Quale Chiesa, quindi, vagheggiava padre Alberto? La risposta si trova nel Vangelo: “… dove sono due o tre riuniti nel mio nome, lì sono io in mezzo a loro” (Mt 18,20). La Chiesa non ha bisogno di steccati ed esclusioni, non di divieti o imposizioni: essendo fondata sulla fede in Cristo,  inteso non soltanto come “saggio” alla stregua di un Socrate o di un Gandhi, ma come Figlio di Dio, Dio in sembianze umane, è aperta ad accogliere e comprendere tutti. La fede è sì un dono, ma un dono che può non essere recepito o addirittura respinto da chi non riesce a disporsi ad accoglierlo.

 

Parlando con padre Alberto di questi argomenti, una volta mi ricordò la definizione tomistica di “verità”: adaequatio rei et intellectus (Summa Th. I, Q. XVI, art. 1 e 2), dove il termine adaequatio sta per “farsi uguale”, “corrispondere” della cosa e dell’intelletto (e non dell’intelletto alla  cosa o viceversa), perché i due termini, res e intellectus, quasi si vengono incontro e si identificano l’uno nell’altro. Non quindi un mero idealismo, ma neppure un piatto realismo: la “cosa” non è un’astratta idea di realtà oggettiva, ma è quella realtà con la quale il mio o il tuo intelletto si è identificato. La verità non è un muro contro il quale il soggetto va a sbattere a seguito di un’incontestabile sperimentazione o di un procedimento logico, ma è una rispondenza, quasi un abbraccio.

Dice ancora san Tommaso: «cognitum est in cognoscente per modum cognoscentis» (il conosciuto si presenta in chi conosce attraverso modalità particolari di chi conosce), dove è ancor più esplicitato il fatto che ciascuno ha il suo modo, il suo tempo, la sua intensità di fede. Pensiero che non deve essere inteso come soggettivismo (che degenererebbe nella negazione del concetto stesso di verità), ma piuttosto con l’idea che il percorso che ciascuno compie per accostarsi al vero non può che essere assolutamente personale.

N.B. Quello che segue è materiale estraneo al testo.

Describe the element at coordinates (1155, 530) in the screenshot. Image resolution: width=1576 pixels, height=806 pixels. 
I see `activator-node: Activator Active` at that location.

A ben riflettere, questa è la lezione che mi ha trasmesso padre Alberto sin dal primo incontro in treno: non si tratta di accettare o respingere una verità precostituita, ma di mettersi in cammino per ricercare quella che meglio si avvicina alla nostra capacità di comprendere, disposti a perdersi e ritrovarsi e, soprattutto, incontrarsi.